FedEx is a better bet for investors than UPS is ahead of the holiday season, according to Berenberg. 

U.S. shipping giants FedEx Corp. (FDX) and United Parcel Service Inc. (UPS) rose on Friday, Sept. 21, after research firm Berenberg started coverage on both companies.

Berenberg analysts, including Joel Spungin, initiated FedEx with a Buy rating and a $300 price target while issuing a Hold rating for UPS with a $125 price target.

Spungin expects the Memphis, Tenn.-based FedEx to see solid ground division growth, improving margin and EBIT, and better cash generation. The Berenberg analyst does not believe the current valuation reflects the improving quality of the business.

"We think the combination of strong organic revenue growth (6% three-year compound annual growth rate), consensus 140 basis point EBIT margin improvement (driven by TNT synergies and air fleet upgrade) and a positive inflection in cash generation will drive a re-rating of FedEx shares over the next 12 months," Spungin wrote in a Sept. 20 research note.

FedEx on Tuesday reported weaker-than-expected earnings for the first quarter but raised full-year earnings per share outlook to a range of $17.20 to $17.80, up from the prior forecast of $17 to $17.60. The company also expects full-year revenue growth of about 9%.

Meanwhile, Spungin said he sees no short-term catalysts for re-rating UPS shares, even though the Atlanta-based company's premium valuation is "justified by its superior track record for returns on capital (ROCE) and returns of capital (dividends and buybacks)."

The analyst noted that cost pressures might be a headwind for UPS as a "generous new pay deal with the Teamsters" is currently being voted on and increasing investment and competition in the U.S. domestic segment, particularly ground, "may also weigh" on the stock.

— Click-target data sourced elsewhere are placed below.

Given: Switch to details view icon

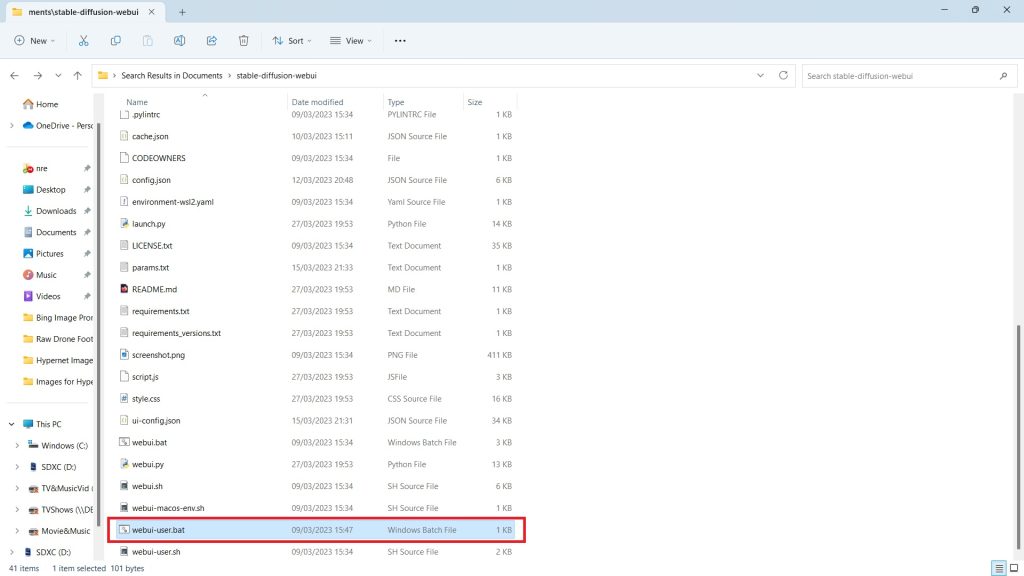Looking at the screenshot, I should pos(998,568).
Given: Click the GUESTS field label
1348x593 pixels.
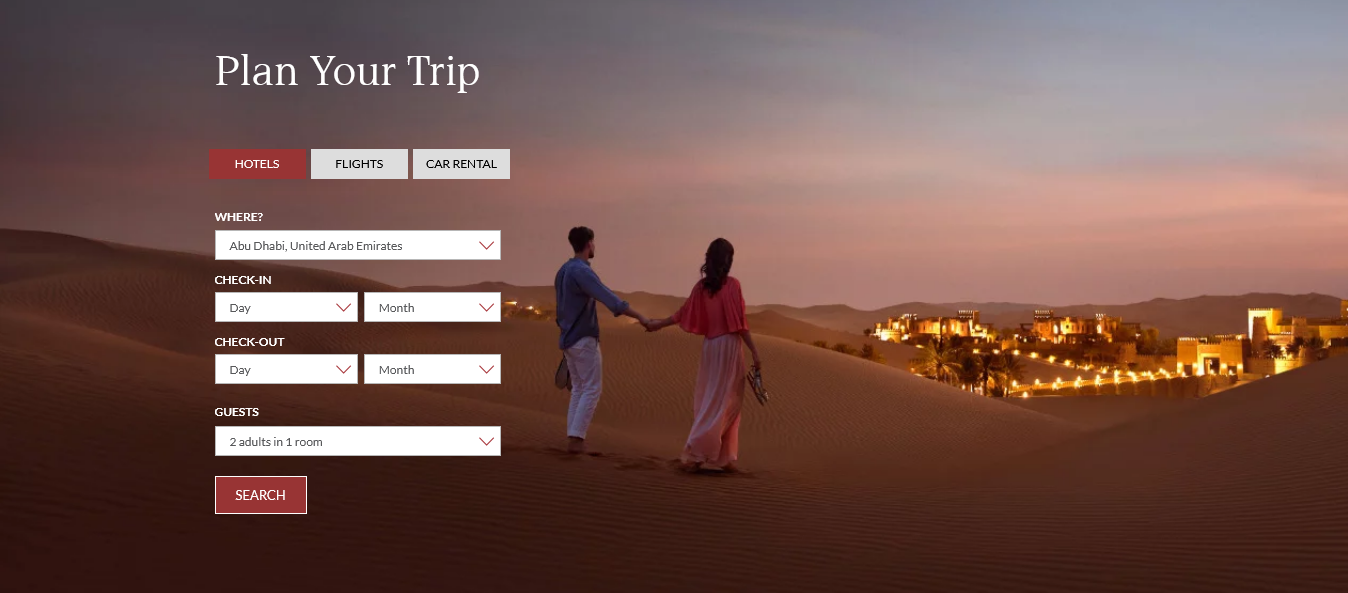Looking at the screenshot, I should point(237,412).
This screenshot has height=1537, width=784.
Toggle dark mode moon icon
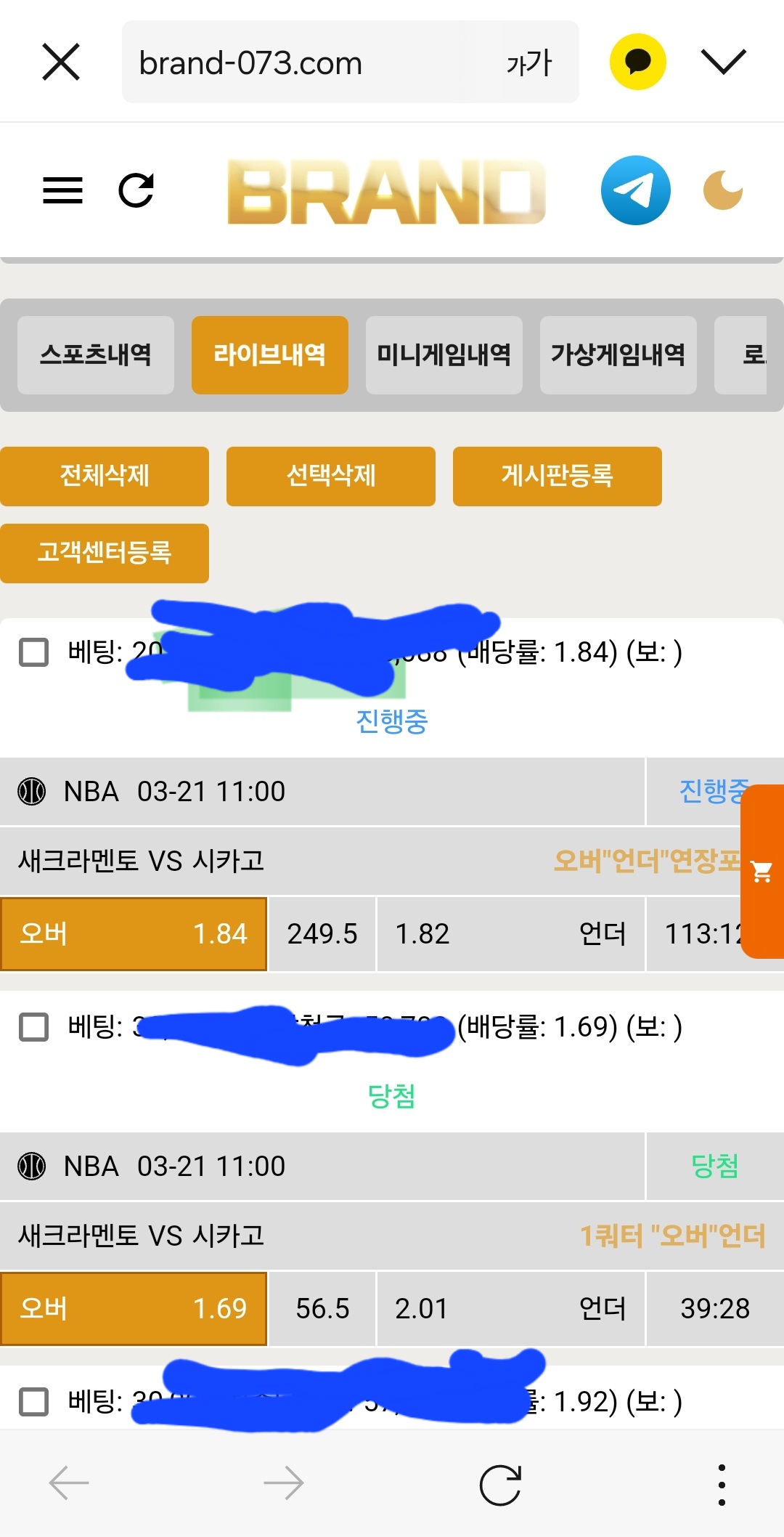click(723, 190)
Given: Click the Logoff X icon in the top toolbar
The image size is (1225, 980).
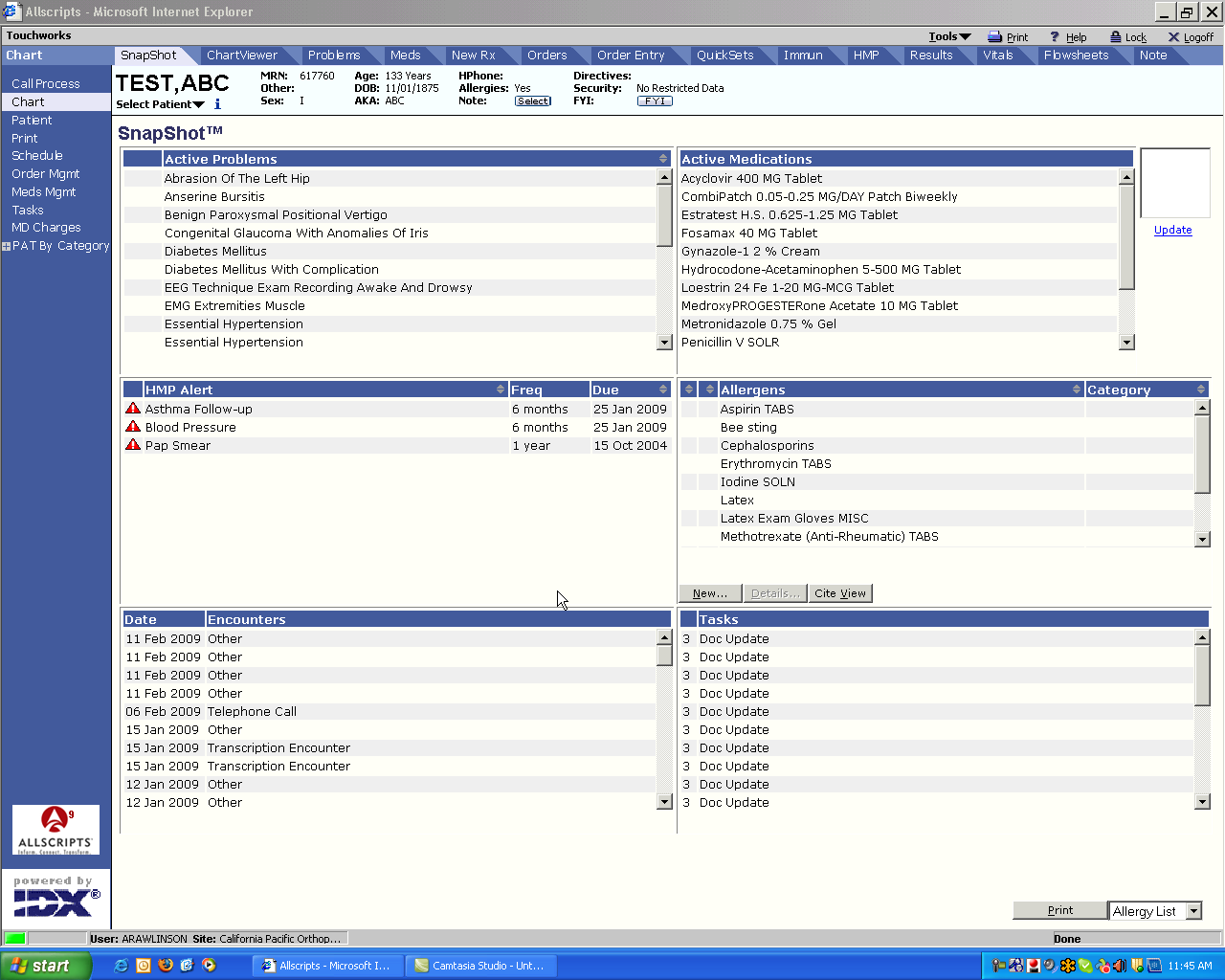Looking at the screenshot, I should coord(1173,37).
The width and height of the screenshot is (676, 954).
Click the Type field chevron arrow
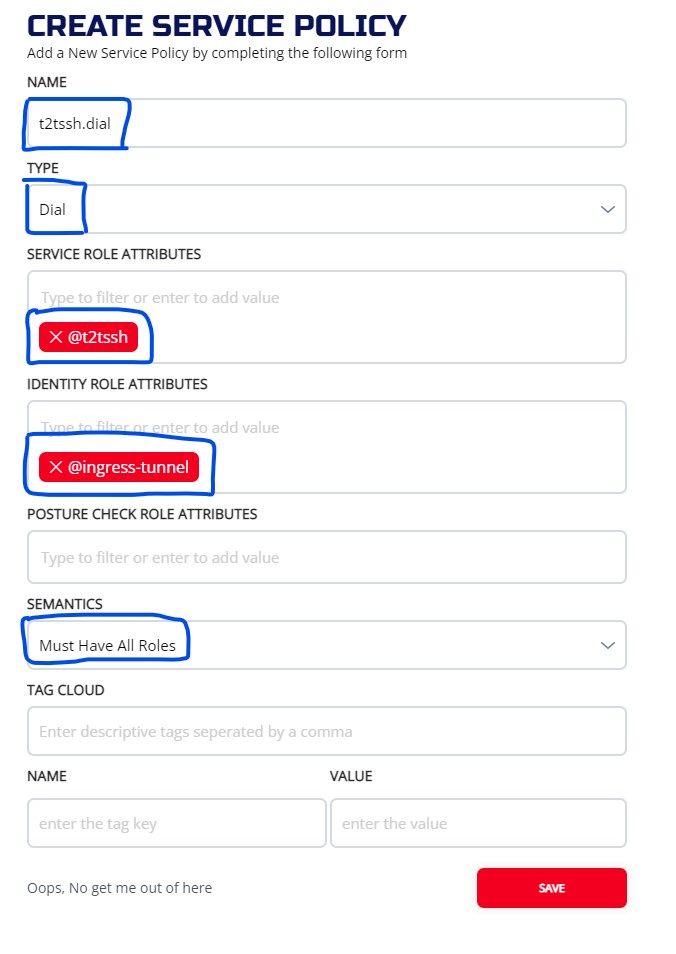click(x=607, y=210)
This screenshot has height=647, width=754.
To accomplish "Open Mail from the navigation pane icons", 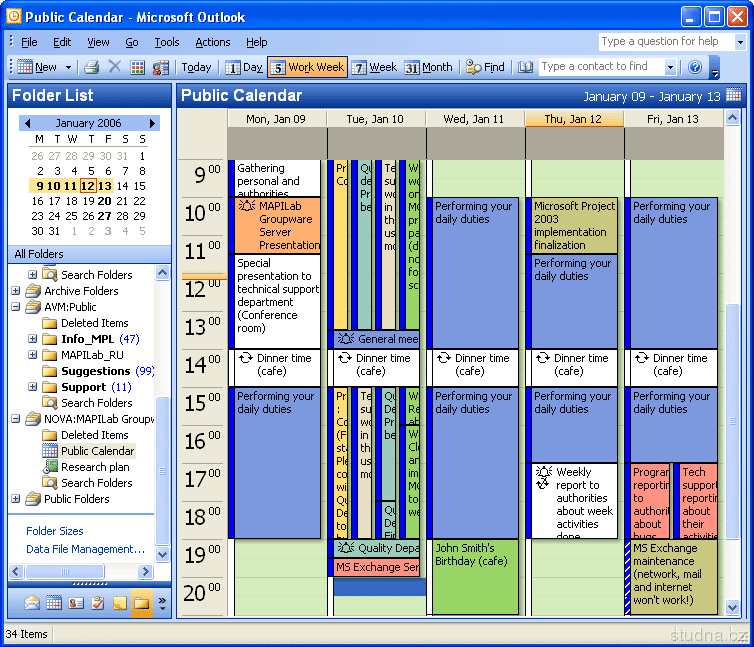I will tap(32, 603).
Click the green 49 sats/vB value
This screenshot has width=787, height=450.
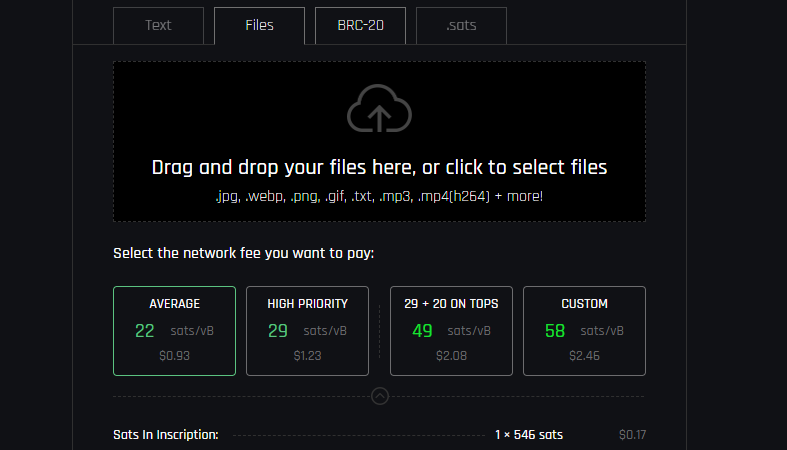coord(422,331)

Last week, UPS outlined its transformation plan, which focuses on four strategic imperatives: Expansion of high-growth international markets, growing business-to-business and business-to-consumer e-commerce, further penetration of the healthcare and life sciences logistics market, and enhancing services for small- and medium-sized businesses. The plan also includes more than 70 expansion projects for package facilities and the opening of seven new "super hub" automated sortation facilities that will be a 30% to 35% increase in efficiency than comparable less-automated facilities.

But the plan disappointed investors as it was relatively in-line with analysts' expectations, and the stock fell by almost 3%.

That said, UPS -- as well as FedEx -- is preparing for the peak holiday season. TheStreet first reported last week that UPS plans to bring on 100,000 workers for the season. The company officially announced the holiday hiring plan on Monday.

FedEx, on the other hand, announced last week that it plans to hire 55,000 temporary employees and will increase hours for some existing employees to meet the anticipated demand. The company expects a record amount of volume this holiday season.

Shares of FedEx climbed 0.6% to $248.22 at 10:15 a.m. New York time, while UPS shares rose 0.3% to $119.46.